Josiah Parsons Cooke (October 12, 1827 – September 3, 1894) was an American scientist who worked at Harvard University and was instrumental in the measurement of atomic weights, inspiring America's first Nobel laureate in chemistry, Theodore Richards, to pursue similar research. Cooke's 1854 paper on atomic weights has been said to foreshadow the periodic law developed later by Mendeleev and others. Historian I. Bernard Cohen described Cooke "as the first university chemist to do truly distinguished work in the field of chemistry" in the United States.

Life and work
Josiah Parsons Cooke was born in Boston, Massachusetts in 1827. He attended Boston Latin School and as a teenager set up his own chemical laboratory, partly due to an interest sparked by lectures of Yale's Benjamin Silliman. The teaching of chemistry at Harvard was in poor shape at this time, so after Cooke entered the university in 1843 he continued to be largely self-taught in the subject. Cooke graduated from Harvard in 1848 with an A.B., and became a mathematics tutor there the following year. In 1850 he was elected the Erving Professor of Chemistry and Mineralogy at Harvard, although he had had little formal education in chemistry.

Reversing the modern order, after Cooke obtained his professorship he embarked on a plan of advanced study, spending eight months in Europe attending the lectures of Dumas and Regnault. On returning to the United States, Cooke began in earnest to raise the standard of chemical education at Harvard, introducing required courses in chemistry, accompanied by laboratory instruction. He was one of the first, if not the very first, in the United States to use laboratory work to teach chemistry.
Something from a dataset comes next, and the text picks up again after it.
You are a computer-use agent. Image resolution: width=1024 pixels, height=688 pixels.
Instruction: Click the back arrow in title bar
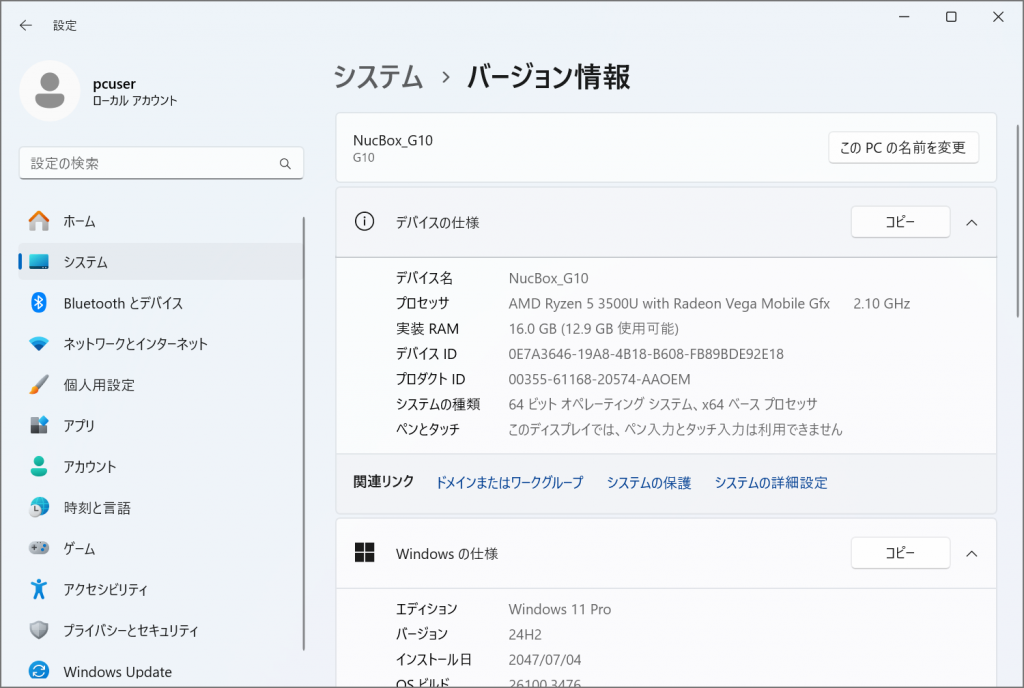[x=26, y=25]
Cooke's first publication was in 1852, a study of an arsenic crystal. This was followed by investigations of the atomic weights of arsenic and other elements. In 1857 he published a collection of chemical problems for use of the undergraduates of Harvard College with reference to the Elements of Chemistry by Julius Adolph Stöckhardt. By 1862 Cooke also was publishing in the new field of spectroscopy. He studied crystals throughout his career, and the mineral "cookeite", an aluminosilicate quartz, is named after him. In addition to his research efforts, Cooke taught a course in introductory chemistry for over forty years and was, by all accounts, quite successful at it. According to Jackson, Cooke published forty-one scientific papers based on his research and thirty-two on other subjects, along with at least eight books.

Among the areas in which Cooke took an interest and published in was the relationship between religion and science.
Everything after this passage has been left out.